Le doublé d'Harrington
Très incertain en début de semaine encore en raison d'une douleur tenace au poignet, Padraig Harrington a remporté dimanche le British Open au prix d'un quatrième tour rondement maîtrisé et marqué par la traditionnelle déroute du surprenant Greg Norman. L'Irlandais, qui conserve ainsi sa couronne, s'adjuge là son 2e tournoi du Grand Chelem et rejoint ainsi le grand absent de cette édition, Tiger Woods, vainqueur en 2005 et 2006.
Padraig Harrington conserve son titre à l'Omnium de Grande-Bretagne. (Reuters)
Gageons que celui-ci, eu égard à son inattendue performance, lui laissera moins de regrets que ses six précédents dérapages dont le plus célèbre reste les six coups d'avance envolés face à Nick Faldo lors du Masters 1996. Il faut dire que voir celui qui partage depuis le mois dernier sa vie avec l'ex-reine des courts de tennis, Chris Evert, aux premières loges tout au long de ce week-end pour assister à la renaissance de son mari de champion, réussir un tel tour de force, alors qu'il était censé préparer là le British Open Senior disputé à Troon la semaine prochaine, laisse pantois. Norman trois jours durant aura su se sortir des pièges de cette édition 2008 et géré jusqu'à dimanche ce maudit vent et ces bourrasques mesurées jusqu'à 65 km/h sur ce parcours du Royal Birkdale (par 70). Leader vendredi à l'issue du cut le plus élevé depuis Carnoustie 1999, le Coréen KJ Choi, qui rêvait de devenir le premier Asiatique vainqueur d'un Grand Chelem, pourra témoigner, lui qui enchaîna ce week-end deux terribles cartes de 75 et 79.
L'ironie de l'histoire aurait été grande de voir Norman, ce retraité sur le retour empocher pour la troisième fois la mise dans l'épreuve après ses succès en 1986 et 1993 là où tant de prétendants s'étaient sentis libérés par l'absence du maître du circuit, Tiger Woods, blessé et forfait. Autant de vainqueurs en puissance du British qui, à l'image du Sud-Africain Ernie Els (7e), limitant les dégâts dimanche (69) après trois jours quelconques, du n°2 mondial Phil Mickelson seulement 19e, du dauphin de 2007, Sergio Garcia (51e), des Anglais Lee Westwood et Justin Rose (67e et 70e), et plus encore des Ogilvy, Singh et autre O'Meara, incapables de passer le cut, sont tombés de haut. Dans ces conditions, la présence de deux Français, Grégory Havret et Jean van de Velde dans le Top 20 semble presque inespéré...

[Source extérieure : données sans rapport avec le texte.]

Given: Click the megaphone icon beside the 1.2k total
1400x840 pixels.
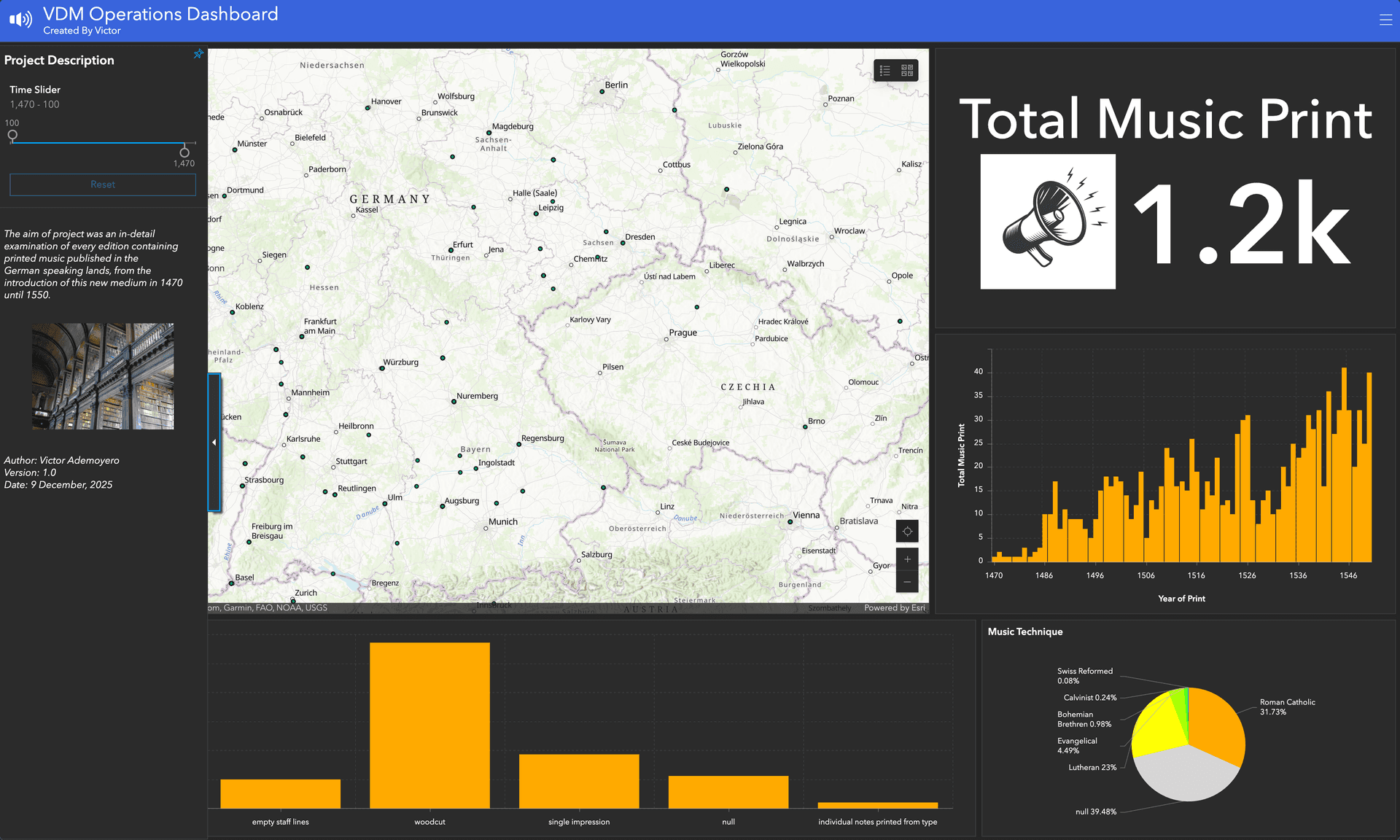Looking at the screenshot, I should (x=1047, y=221).
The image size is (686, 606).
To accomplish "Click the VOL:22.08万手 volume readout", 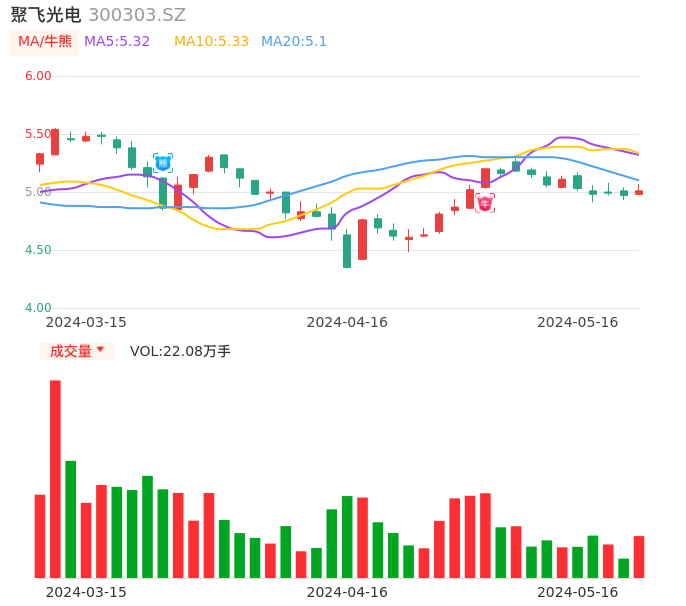I will point(180,351).
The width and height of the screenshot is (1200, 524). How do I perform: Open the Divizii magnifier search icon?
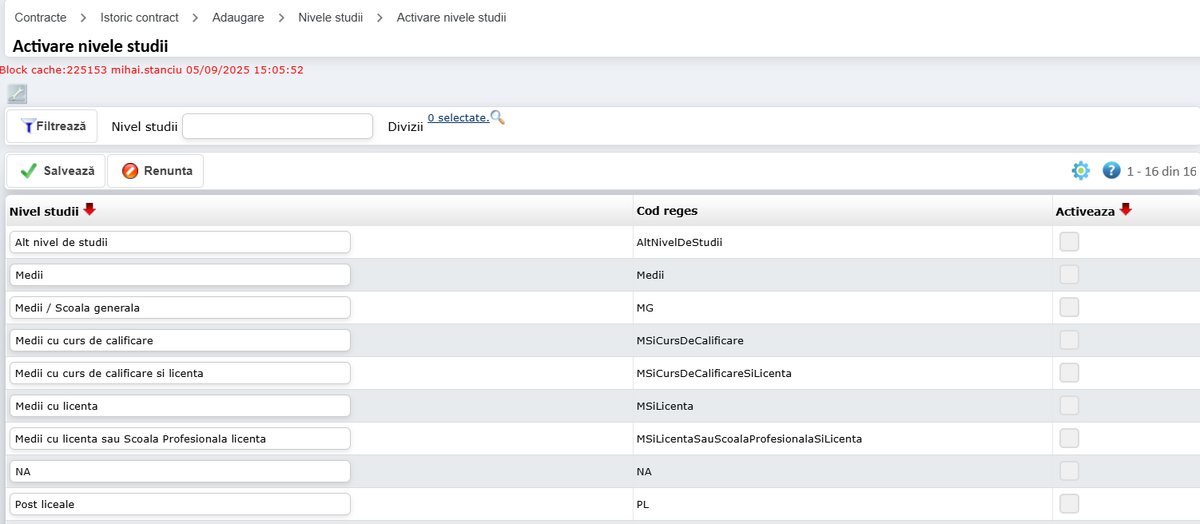click(x=498, y=118)
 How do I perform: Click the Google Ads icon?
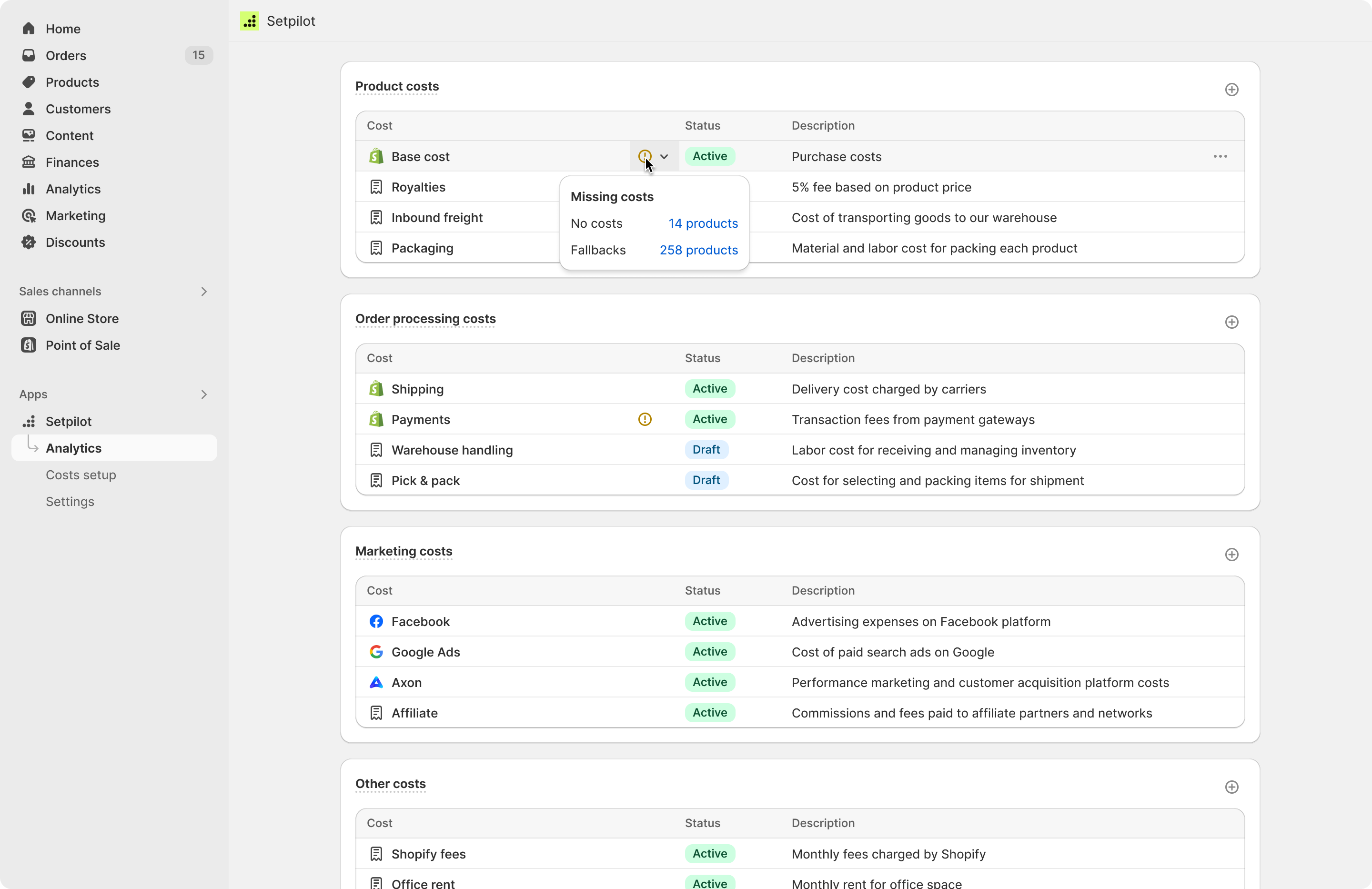375,652
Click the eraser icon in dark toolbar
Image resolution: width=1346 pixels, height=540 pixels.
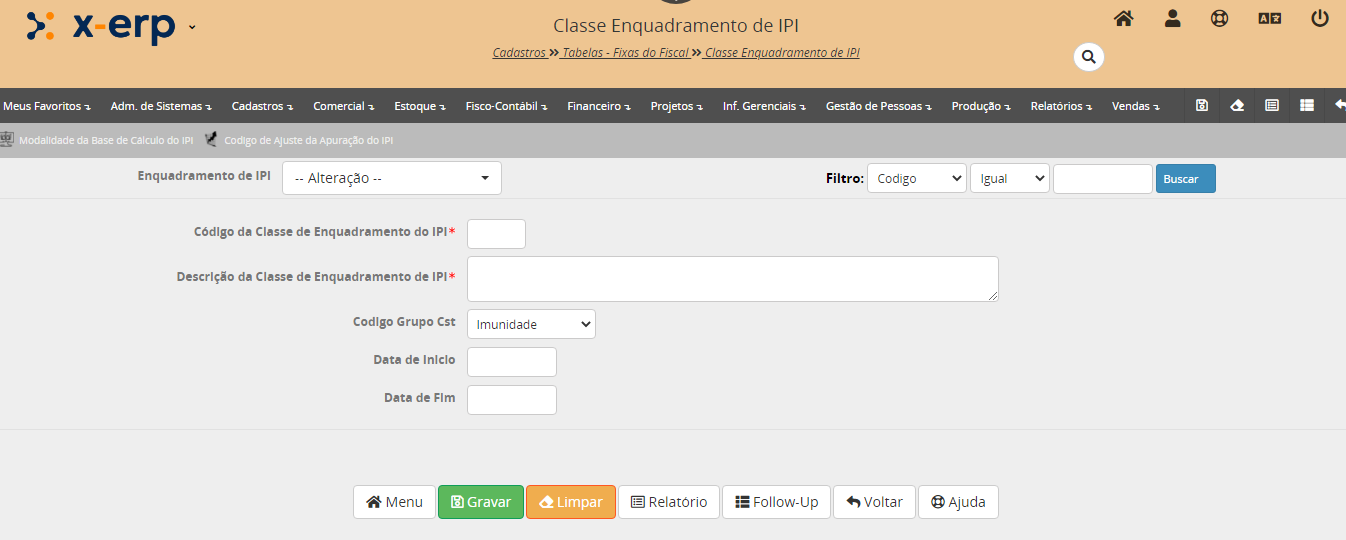1237,105

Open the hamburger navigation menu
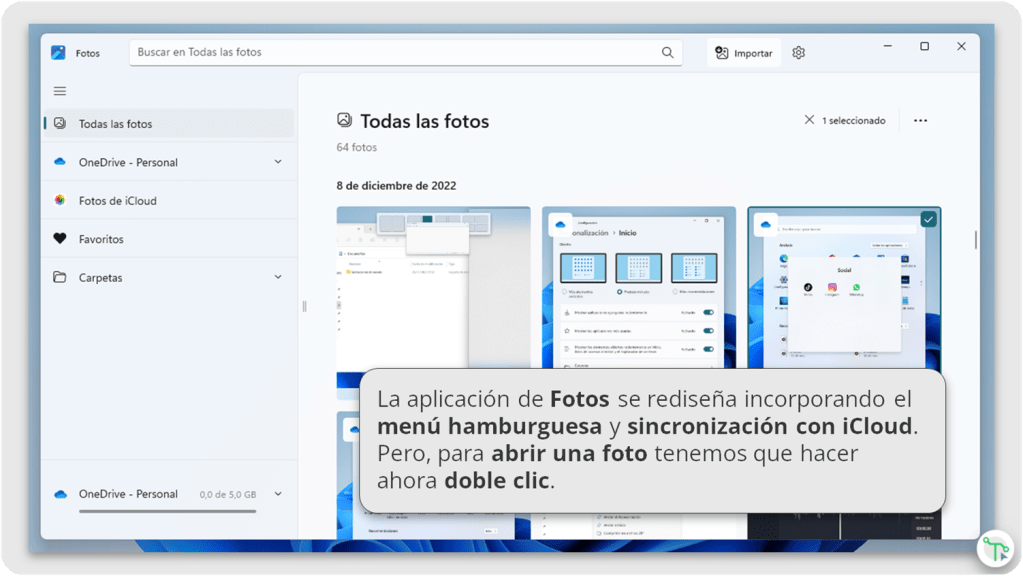point(60,91)
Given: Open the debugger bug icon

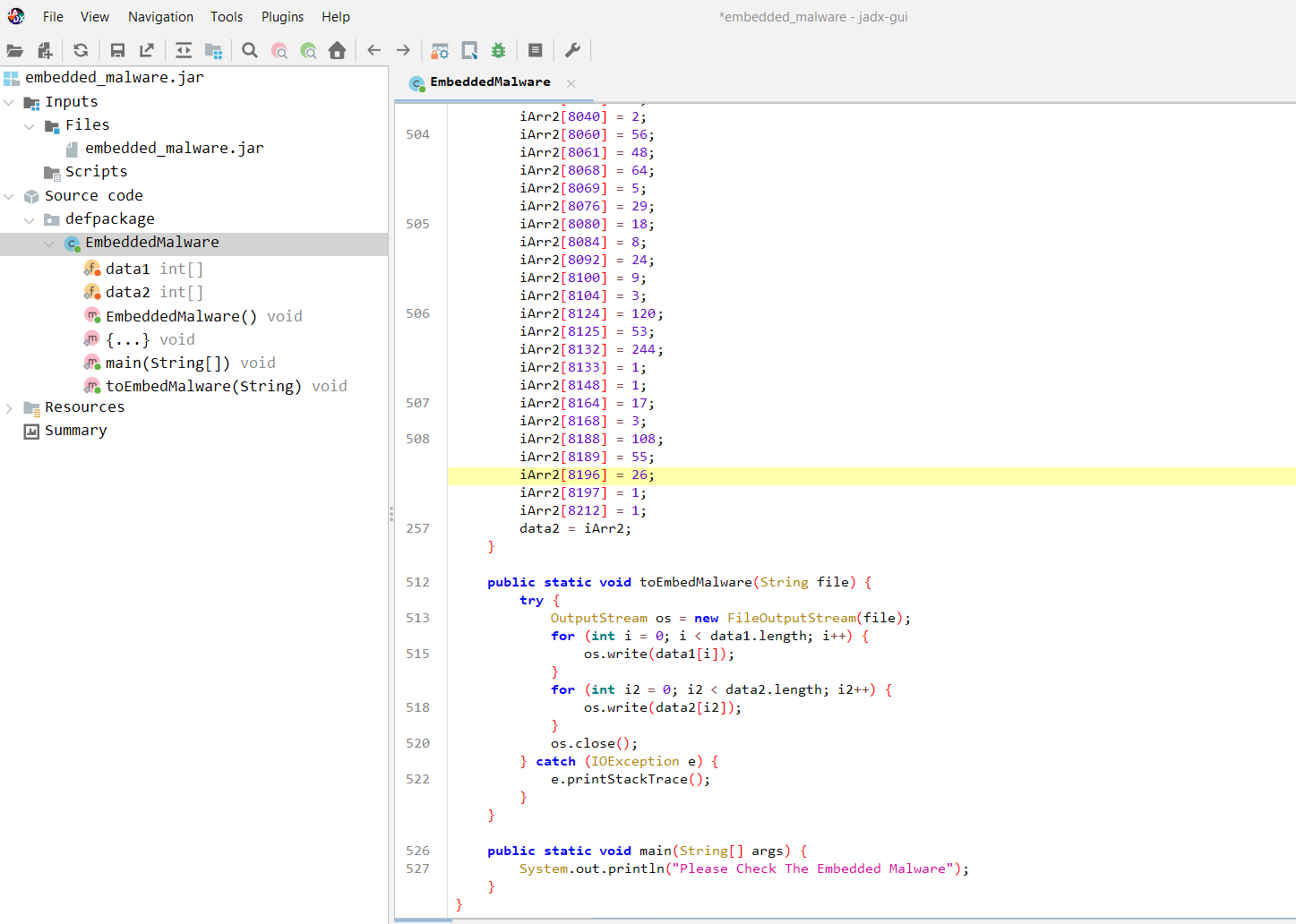Looking at the screenshot, I should 498,51.
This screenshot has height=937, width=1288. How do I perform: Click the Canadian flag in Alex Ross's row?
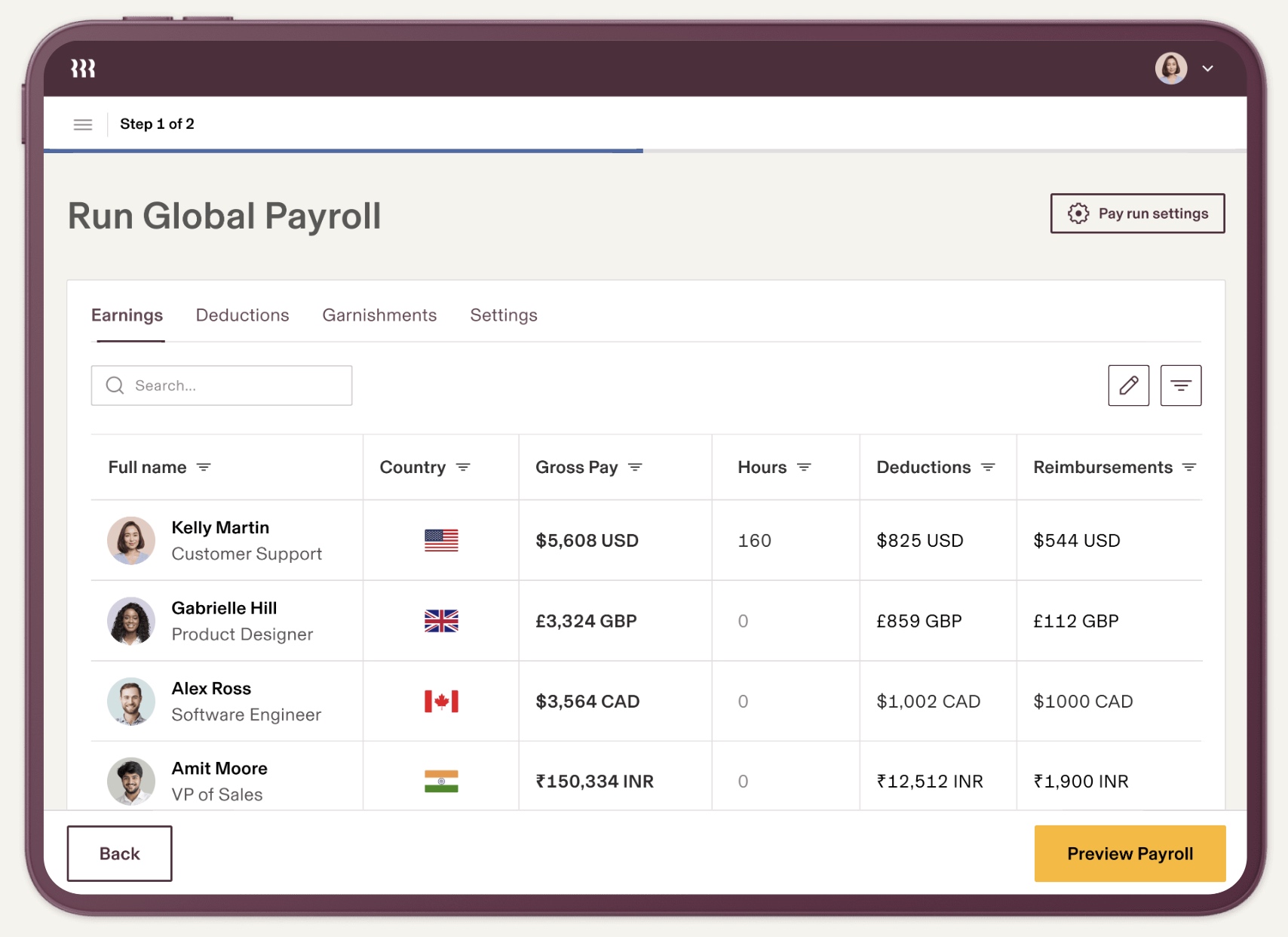click(440, 701)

Norman: "Padraig mérite son titre..."
Mais au final, tandis que Norman sombrait à son tour ce dimanche, en entamant sa journée par trois bogeys, quatre dès le trou n°6, pour rendre au final une carte rédhibitoire de 77, c'est un autre inattendu qui allait s'offrir le Graal. Car malgré son statut de tenant du titre, on n'attendait pas Padraig Harrington en mesure de se succéder à lui-même lui qui, encore à la veille de la première journée jeudi, n'était pas certain de pouvoir défendre sa couronne en raison d'une blessure à un poignet. Quatre jours plus tard et l'Irlandais, paradoxalement sans doute libéré par cette préparation perturbée, ne doit pas regretter de s'être aligné malgré la douleur. "J'ai vécu une grande année en tant que Champion du British. Alors je ne pouvais me résoudre à abandonner ainsi mon titre. C'est énorme de pouvoir revenir ici et de défendre sa couronne. Je me suis convaincu que je pouvais gagner et je suis resté concentré et j'ai réussi à le faire."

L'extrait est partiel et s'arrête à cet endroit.